* _Reading passage_:
________
Do you need a couples therapist or a mediator
By Priya3 min read
The short answer
A couples therapist and a family mediator are different professionals doing different jobs. A therapist helps you explore what's happening in the relationship, why it feels stuck, and whether you want to repair it. A mediator helps you reach concrete agreements on practical questions like finances, childcare, and living arrangements. Therapy is best when you're still figuring out if you want to stay together. Mediation is best when you've decided what kind of separation or arrangement you're aiming for and need help working out the details. Some couples do both, often in sequence: therapy first to decide, mediation after to agree.
Priya’s reflection
For about six months I thought I needed a mediator. I'd been reading on Mumsnet and the recurring advice was "go to mediation". I think because most of the threads were about people who'd already decided to split and were arguing about who gets what.
That wasn't us. We hadn't decided anything. I just wanted someone to help us stop having the same argument every Sunday evening. When I actually called a mediator's office, they were lovely and they were also clear: mediation isn't really for what we were describing. They suggested couples therapy and gave me a referral path.
The reason this matters is that the two professions are doing different jobs. A mediator helps you decide how to do something you've already decided to do. A therapist helps you figure out whether you want to do it. I'd been wanting a therapist and asking for a mediator.
I think a lot of people make that mistake because mediation sounds practical and therapy sounds heavy. You can show up to a mediator with a problem to solve. A therapist asks you to sit with the problem first, and that's uncomfortable. But if the problem you've actually got is "I don't know if I want to be married", a mediator can't help with that. They'll refer you on, which is what happened to me.
We went to a therapist for three sessions, then I stopped. I'm not proud of that. I'd say the three sessions did more than the six months of Mumsnet did, but they also made me realise the conversation I needed to have was with my husband, not with a stranger. Whether the next step from here is more therapy or a mediator, I don't know. I think it depends on which question we answer first.
In the Solo Session afterward, Meedi asked me whether I'd describe what we needed as a decision or a conversation. I said both, and she said start with the conversation; the decision comes after. That was useful.
________
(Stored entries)
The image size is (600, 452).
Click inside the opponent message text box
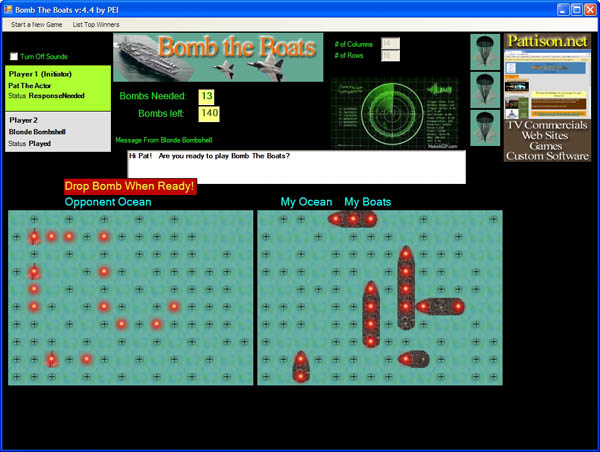[296, 167]
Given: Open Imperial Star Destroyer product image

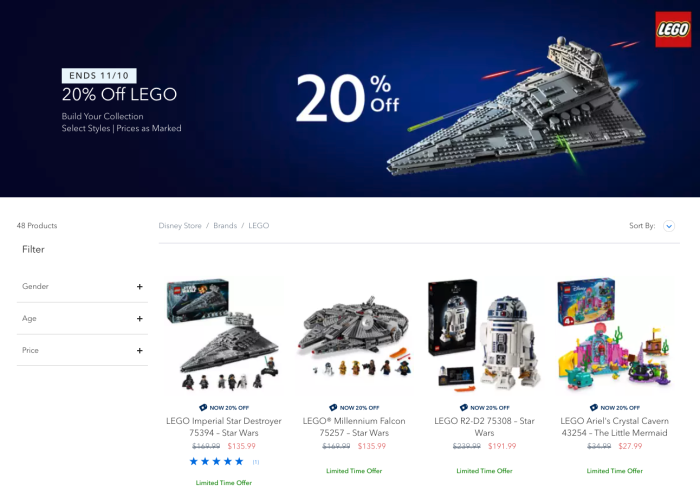Looking at the screenshot, I should pyautogui.click(x=224, y=335).
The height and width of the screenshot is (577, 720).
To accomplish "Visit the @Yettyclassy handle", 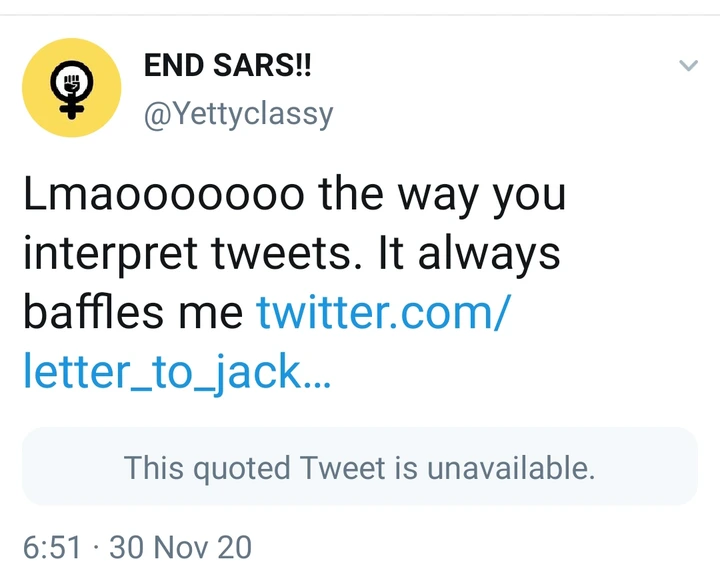I will (x=238, y=114).
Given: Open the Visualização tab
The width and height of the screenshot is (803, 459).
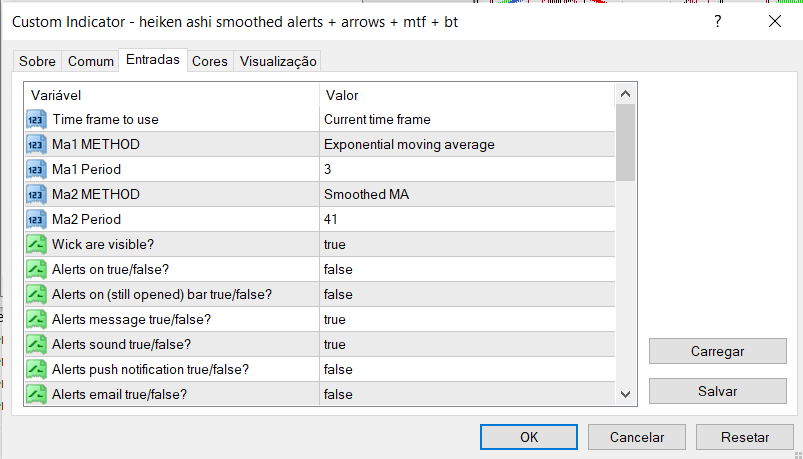Looking at the screenshot, I should [x=277, y=61].
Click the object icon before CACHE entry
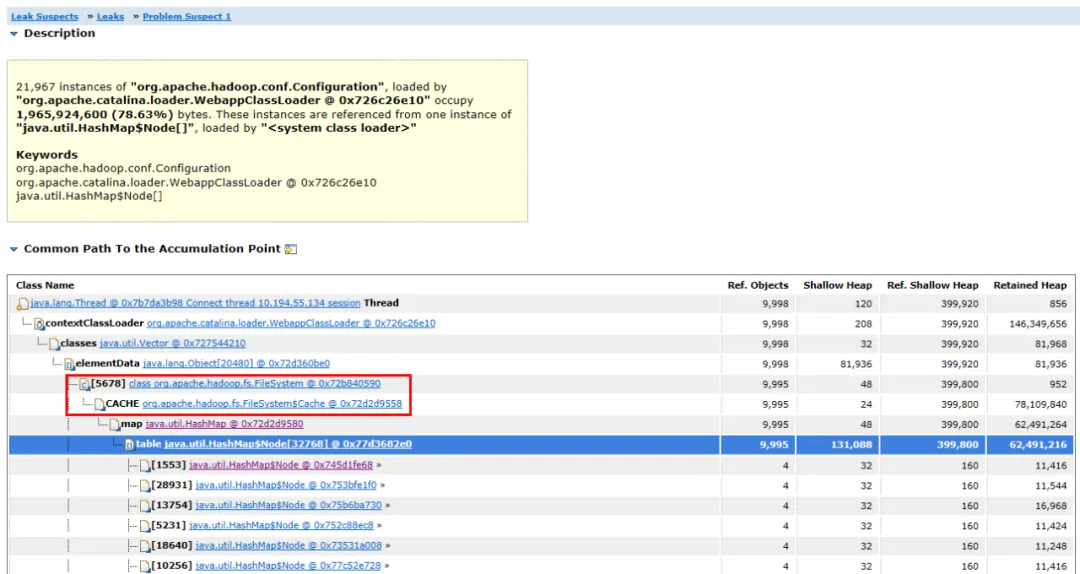Viewport: 1080px width, 574px height. 100,404
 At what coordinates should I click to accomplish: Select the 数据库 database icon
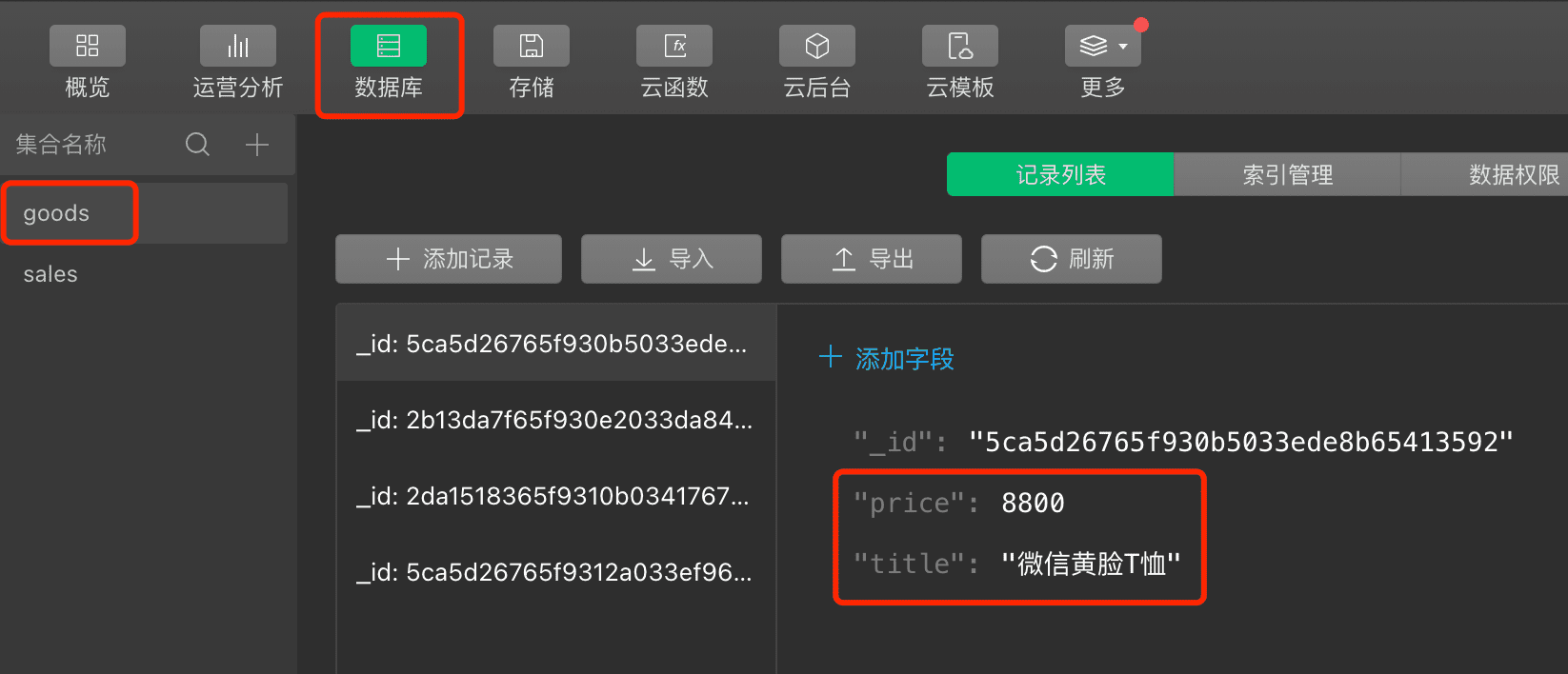(389, 46)
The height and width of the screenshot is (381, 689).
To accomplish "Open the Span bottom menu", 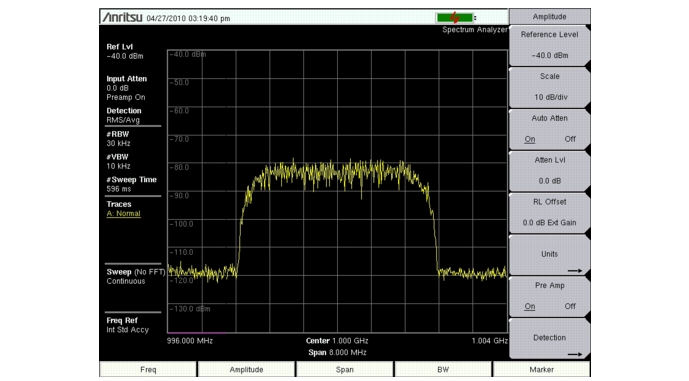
________
* _What to do_: Render this sentence from the article on couples therapy and mediation in Spanish: "A mediator helps you decide how to do something you've already decided to do." None of the entries are needed here.

* _The completed task_: Un mediador te ayuda a decidir cómo hacer algo que ya has decidido hacer.